“The White House plans to fight a subpoena issued by the House Judiciary Committee for former White House counsel Donald McGahn to testify, setting up another showdown in the aftermath of the special counsel report,” the Washington Post reports.
“The Trump administration also plans to oppose other requests from House committees for the testimony of current and former aides about actions in the White House described in special counsel Robert Mueller’s report.”
“The White House has instructed a former official who was in charge of the security clearance process to not comply with a House subpoena demanding his appearance for an interview, the latest move by the Trump administration to thwart Democratic-led investigations into all aspects of the presidency,” CNN reports.

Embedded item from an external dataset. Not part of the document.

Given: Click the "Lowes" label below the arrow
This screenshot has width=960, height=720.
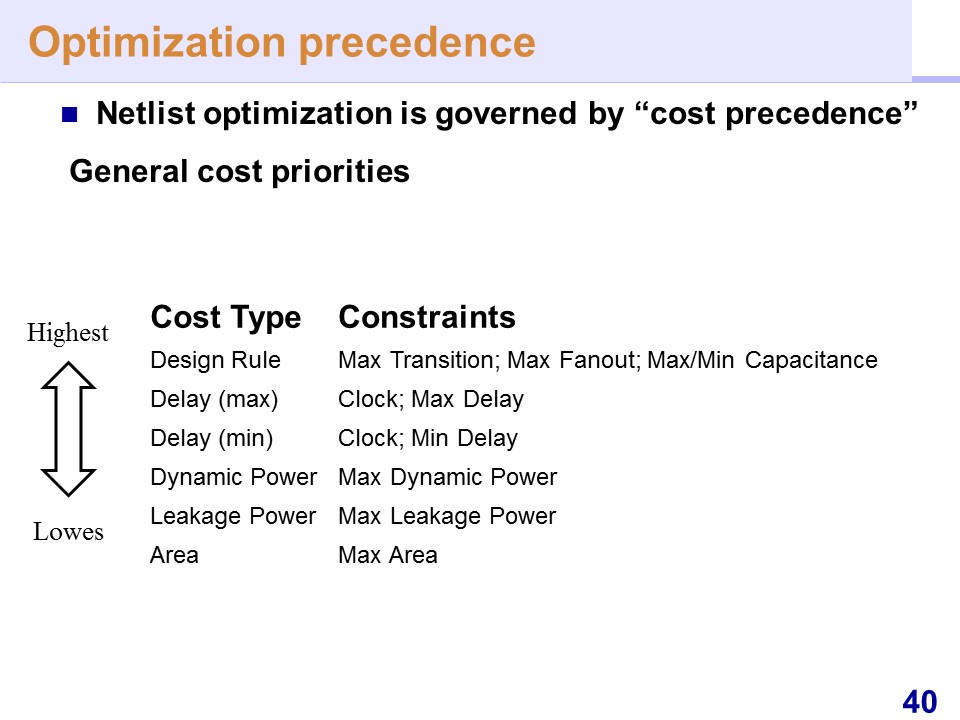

“After a day of tense negotiations, the White House late Monday told the former official, Carl Kline, who now works at the Defense Department, to not appear at Tuesday’s deposition, contending that Democrats were seeking access to confidential information that should be off limits.”
“The move raises the prospect that the House Oversight Committee could seek to hold Kline in contempt, a step that Chairman Elijah Cummings warned Monday he would take.”
Buckingham Palace is expected to announce that President Trump will make a state visit to the UK in early June, the BBC reports.
Politico: “Robert Mueller keeps on giving. Dozens of overlooked nuggets are buried deep inside the special counsel’s 448-page report that raise yet more intriguing questions about Russia’s meddling in the 2016 election and shed new light on things that weren’t previously known.”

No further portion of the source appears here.